Longe vão os tempo em que a banca apresentava elevados níveis de alavancagem, com o montante do crédito a superar largamente os recursos captados em depósitos. Em 2009, o setor apresentava um rácio de transformação acima dos 160%. Foi o máximo histórico. O extinto Banco Espírito Santo (BES), por exemplo, chegou a ter um rácio de transformação de 195%. Significava que por cada 100 euros de depósitos, o banco emprestava 195 euros.
Desde o pico alcançado em 2009 que os bancos têm promovido políticas de forte desalavancagem da sua estrutura. Parte desta dinâmica é fruto da aplicação do Programa de Assistência Económica e Financeira (PAEF), assinado e iniciado em 2011, que visava o reforço dos rácios de capital e a desalavancagem do sistema financeiro.

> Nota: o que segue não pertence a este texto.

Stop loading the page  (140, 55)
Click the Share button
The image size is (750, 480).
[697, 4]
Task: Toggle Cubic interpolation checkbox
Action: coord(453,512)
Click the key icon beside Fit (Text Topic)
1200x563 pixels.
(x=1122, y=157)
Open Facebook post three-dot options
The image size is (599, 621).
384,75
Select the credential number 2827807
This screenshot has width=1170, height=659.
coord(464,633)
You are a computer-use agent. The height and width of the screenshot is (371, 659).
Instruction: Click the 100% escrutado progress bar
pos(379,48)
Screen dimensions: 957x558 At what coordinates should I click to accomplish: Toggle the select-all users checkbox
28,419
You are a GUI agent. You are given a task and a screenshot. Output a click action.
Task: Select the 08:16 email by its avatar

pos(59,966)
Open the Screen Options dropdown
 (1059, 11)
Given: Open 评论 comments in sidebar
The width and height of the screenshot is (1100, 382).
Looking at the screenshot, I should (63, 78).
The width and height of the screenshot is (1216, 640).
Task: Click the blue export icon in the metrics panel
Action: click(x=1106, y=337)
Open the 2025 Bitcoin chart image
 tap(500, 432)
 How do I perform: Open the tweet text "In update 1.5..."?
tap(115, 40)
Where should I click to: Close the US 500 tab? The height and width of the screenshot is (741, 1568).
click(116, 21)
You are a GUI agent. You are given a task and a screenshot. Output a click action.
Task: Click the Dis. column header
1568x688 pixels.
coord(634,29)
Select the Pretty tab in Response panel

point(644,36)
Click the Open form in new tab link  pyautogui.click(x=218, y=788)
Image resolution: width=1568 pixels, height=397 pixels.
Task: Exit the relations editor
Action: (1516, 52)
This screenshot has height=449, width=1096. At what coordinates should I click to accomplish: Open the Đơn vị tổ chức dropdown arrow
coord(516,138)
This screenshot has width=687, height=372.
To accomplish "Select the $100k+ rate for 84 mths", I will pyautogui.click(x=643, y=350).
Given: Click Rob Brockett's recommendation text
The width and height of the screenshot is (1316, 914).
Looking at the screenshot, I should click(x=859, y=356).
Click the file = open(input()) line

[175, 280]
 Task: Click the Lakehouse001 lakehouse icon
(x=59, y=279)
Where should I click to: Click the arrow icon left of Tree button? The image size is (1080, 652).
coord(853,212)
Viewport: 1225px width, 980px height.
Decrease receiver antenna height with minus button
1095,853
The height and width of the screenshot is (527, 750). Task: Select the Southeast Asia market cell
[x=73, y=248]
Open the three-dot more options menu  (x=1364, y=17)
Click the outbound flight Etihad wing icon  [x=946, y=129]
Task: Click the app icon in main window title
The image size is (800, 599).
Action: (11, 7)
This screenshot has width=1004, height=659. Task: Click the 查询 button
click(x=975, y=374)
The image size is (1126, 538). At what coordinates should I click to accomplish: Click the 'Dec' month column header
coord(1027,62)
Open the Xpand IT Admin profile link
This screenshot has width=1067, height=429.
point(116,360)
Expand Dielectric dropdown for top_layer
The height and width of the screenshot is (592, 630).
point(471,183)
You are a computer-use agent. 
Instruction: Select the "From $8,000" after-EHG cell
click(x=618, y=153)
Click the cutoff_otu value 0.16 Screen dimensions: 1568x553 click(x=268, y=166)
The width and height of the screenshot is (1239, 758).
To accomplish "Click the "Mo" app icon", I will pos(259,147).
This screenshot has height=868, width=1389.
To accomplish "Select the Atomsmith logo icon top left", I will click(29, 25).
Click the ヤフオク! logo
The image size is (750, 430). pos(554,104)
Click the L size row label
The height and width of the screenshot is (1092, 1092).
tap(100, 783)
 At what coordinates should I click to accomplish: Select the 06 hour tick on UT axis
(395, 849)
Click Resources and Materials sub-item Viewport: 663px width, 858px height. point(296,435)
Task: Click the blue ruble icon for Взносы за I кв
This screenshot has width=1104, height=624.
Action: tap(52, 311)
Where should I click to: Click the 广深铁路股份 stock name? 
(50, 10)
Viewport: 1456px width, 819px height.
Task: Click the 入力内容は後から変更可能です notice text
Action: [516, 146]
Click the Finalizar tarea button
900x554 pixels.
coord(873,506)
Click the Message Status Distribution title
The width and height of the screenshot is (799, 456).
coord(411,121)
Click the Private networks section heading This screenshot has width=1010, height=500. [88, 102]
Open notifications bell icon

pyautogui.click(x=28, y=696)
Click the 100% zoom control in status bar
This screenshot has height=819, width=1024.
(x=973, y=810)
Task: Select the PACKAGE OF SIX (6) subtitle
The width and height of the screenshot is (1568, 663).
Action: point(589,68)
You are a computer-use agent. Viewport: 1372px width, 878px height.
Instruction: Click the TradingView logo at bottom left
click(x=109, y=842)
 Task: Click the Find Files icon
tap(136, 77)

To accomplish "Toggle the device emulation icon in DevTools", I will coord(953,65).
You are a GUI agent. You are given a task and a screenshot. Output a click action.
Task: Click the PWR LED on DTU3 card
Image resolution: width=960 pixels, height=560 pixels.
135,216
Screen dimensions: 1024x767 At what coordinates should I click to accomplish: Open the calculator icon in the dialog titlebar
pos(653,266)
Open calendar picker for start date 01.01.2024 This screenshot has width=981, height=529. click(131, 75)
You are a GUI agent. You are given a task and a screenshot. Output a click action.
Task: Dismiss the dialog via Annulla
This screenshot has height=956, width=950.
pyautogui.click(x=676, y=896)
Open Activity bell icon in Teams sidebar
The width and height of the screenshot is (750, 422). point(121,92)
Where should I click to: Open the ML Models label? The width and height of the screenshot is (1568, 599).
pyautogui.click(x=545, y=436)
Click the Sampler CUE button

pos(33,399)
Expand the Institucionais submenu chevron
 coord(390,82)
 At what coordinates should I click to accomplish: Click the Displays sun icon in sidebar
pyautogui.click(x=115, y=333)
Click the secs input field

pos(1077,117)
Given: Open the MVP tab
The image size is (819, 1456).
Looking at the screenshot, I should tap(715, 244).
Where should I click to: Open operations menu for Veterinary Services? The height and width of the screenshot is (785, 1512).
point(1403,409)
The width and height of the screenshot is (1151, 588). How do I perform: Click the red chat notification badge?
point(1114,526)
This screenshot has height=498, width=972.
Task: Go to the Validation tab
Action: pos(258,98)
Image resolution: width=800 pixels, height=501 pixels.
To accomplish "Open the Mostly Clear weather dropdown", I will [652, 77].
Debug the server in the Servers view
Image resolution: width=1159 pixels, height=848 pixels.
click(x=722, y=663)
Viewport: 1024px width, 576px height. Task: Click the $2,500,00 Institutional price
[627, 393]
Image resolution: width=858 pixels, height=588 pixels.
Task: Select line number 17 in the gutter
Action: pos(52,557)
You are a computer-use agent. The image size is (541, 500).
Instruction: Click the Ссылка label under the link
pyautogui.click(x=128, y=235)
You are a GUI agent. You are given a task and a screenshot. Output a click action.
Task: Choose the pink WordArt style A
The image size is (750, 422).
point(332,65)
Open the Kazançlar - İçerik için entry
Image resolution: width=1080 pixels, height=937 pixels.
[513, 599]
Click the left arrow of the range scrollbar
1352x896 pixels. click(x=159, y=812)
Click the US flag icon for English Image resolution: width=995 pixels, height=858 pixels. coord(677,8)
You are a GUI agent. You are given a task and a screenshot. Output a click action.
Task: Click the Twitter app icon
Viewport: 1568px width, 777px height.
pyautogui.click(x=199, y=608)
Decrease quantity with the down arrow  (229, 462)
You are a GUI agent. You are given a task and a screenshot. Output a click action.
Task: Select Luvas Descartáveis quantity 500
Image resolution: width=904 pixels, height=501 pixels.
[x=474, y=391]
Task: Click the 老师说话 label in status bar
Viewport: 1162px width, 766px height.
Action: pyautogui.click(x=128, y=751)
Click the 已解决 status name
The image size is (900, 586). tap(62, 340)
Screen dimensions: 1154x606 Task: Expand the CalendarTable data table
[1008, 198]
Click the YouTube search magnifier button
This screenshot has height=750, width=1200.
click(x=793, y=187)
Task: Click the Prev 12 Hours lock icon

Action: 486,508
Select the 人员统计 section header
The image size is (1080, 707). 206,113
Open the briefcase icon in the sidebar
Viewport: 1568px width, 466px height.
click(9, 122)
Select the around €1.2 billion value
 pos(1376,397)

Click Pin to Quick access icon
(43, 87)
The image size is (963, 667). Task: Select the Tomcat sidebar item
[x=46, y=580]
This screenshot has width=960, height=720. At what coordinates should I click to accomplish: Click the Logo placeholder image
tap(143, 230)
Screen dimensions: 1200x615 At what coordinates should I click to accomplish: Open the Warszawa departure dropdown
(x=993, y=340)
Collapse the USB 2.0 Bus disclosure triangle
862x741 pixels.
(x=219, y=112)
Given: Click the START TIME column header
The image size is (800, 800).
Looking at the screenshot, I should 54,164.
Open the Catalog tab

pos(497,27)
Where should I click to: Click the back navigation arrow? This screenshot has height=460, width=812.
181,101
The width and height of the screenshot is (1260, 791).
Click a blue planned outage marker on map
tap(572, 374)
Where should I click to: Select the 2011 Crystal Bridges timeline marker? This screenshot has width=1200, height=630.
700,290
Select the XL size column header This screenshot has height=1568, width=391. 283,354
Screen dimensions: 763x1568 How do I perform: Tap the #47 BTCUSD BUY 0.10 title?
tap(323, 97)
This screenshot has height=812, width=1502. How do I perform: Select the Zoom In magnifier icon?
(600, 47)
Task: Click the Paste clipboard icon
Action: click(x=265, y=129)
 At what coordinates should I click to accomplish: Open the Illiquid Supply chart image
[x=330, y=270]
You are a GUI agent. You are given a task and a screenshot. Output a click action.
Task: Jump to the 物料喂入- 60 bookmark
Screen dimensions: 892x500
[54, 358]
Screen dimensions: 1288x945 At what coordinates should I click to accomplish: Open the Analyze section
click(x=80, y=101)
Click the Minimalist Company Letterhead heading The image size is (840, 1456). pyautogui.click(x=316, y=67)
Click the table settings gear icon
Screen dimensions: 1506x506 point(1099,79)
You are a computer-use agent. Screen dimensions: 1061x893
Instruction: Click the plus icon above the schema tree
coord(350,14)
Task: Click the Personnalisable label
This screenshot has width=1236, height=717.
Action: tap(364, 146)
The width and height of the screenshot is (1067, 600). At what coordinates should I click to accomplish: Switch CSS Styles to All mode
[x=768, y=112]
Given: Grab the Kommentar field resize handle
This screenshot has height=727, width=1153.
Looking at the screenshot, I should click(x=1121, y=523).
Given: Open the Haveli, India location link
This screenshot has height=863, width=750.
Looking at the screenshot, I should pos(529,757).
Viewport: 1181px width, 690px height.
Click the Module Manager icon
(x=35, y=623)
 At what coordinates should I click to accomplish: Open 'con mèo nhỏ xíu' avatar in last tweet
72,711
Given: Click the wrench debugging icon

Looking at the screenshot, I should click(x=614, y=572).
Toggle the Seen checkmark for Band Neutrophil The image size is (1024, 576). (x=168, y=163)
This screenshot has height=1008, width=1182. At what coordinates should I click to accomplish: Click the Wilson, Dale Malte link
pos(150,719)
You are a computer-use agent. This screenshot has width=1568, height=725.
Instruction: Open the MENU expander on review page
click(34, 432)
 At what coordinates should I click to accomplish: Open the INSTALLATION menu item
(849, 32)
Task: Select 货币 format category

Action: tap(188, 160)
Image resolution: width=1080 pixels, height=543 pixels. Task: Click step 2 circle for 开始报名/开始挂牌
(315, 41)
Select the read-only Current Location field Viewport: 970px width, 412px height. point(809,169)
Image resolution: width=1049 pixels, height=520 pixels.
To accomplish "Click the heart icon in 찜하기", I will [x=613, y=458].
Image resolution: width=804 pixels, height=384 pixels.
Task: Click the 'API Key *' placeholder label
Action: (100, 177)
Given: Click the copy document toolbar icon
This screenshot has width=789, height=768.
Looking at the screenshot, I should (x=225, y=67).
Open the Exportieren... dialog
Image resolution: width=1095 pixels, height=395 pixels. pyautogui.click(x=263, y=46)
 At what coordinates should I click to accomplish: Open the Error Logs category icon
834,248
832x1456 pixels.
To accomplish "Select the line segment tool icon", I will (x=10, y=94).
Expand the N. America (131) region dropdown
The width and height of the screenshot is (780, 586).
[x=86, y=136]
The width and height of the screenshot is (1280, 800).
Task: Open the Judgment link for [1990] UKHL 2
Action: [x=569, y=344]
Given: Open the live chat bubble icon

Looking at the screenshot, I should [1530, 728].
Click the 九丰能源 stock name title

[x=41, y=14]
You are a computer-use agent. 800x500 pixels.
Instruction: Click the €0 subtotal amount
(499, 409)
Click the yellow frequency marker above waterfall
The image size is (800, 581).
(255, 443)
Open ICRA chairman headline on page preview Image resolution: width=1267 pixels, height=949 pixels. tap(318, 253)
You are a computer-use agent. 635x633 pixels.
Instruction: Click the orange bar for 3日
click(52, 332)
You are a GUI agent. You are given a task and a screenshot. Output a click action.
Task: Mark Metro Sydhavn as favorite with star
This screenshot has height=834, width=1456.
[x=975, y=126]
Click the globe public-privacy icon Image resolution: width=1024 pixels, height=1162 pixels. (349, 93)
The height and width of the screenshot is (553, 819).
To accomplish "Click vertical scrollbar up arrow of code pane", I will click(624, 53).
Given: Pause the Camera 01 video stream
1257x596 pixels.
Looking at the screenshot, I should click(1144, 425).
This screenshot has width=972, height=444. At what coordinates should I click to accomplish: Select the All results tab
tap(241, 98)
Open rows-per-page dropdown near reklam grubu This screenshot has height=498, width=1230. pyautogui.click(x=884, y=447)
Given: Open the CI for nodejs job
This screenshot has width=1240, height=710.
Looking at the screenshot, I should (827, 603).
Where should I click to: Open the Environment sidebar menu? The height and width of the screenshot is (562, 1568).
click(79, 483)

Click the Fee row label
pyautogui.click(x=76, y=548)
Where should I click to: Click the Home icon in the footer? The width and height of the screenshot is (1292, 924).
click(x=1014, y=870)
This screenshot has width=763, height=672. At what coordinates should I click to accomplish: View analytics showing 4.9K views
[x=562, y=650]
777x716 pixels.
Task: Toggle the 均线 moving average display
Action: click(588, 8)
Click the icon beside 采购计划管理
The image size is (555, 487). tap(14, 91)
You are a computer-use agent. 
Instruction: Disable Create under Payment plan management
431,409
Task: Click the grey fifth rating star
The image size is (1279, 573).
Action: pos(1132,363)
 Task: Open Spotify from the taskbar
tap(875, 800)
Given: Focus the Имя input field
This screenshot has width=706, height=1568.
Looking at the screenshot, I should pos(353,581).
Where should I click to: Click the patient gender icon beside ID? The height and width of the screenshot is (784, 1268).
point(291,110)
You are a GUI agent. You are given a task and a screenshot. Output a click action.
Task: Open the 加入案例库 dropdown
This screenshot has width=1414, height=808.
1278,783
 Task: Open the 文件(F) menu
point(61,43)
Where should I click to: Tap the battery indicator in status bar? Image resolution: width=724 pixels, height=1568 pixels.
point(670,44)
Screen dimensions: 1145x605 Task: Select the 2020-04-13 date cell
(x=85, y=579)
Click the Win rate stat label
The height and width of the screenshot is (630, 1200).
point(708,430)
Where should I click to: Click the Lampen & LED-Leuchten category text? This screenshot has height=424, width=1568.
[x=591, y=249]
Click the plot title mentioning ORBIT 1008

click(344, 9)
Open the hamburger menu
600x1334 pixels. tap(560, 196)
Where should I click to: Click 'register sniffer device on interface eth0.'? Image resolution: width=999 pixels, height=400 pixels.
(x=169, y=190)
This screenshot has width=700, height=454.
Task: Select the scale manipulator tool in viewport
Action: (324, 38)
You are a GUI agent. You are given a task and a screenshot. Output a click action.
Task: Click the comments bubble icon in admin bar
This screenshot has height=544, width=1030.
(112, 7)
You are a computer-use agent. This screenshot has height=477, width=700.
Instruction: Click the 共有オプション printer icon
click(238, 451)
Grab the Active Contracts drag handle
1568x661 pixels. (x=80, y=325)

Entre outras métricas, o programa da troika exigia que os oito maiores bancos teriam de reduzir os seus rácios de transformação para 120% até 2014. Hoje, o rácio está 410 pontos base abaixo dessa meta. “Para a economia é negativo termos um rácio tão elevado como antes, mas um rácio baixo também não é positivo”, refere ao ECO o economista António Nogueira Leite.
Para a economia é negativo termos um rácio tão elevado como antes, mas um rácio baixo também não é positivo. Fomos de excesso de ousadia para excesso de prudência.
Se no passado os bancos utilizavam os recursos captados em depósitos para se alavancarem no mercado e concederem crédito a empresas e particulares, hoje a situação mudou. Não só não necessitam de se alavancar para conceder crédito, como nem todos os depósitos são convertidos em crédito – são também utilizados para aplicar em ativos financeiros.
“Fomos de excesso de ousadia para excesso de prudência”, completa António Nogueira Leite, sublinhando ainda que “estamos a chegar a valores de transformação relativamente baixos.”